- _TASK OBJECTIVE_: Exactly reproduce each entry, leaving out nothing.

- _EXERCISE DATA_:

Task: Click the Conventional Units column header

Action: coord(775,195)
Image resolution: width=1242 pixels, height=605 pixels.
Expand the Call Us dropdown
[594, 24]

- _SOLUTION TO THIS EXERCISE_:
Task: Click the Conventional Units column header

Action: coord(775,195)
Image resolution: width=1242 pixels, height=605 pixels.
Expand the Call Us dropdown
[594, 24]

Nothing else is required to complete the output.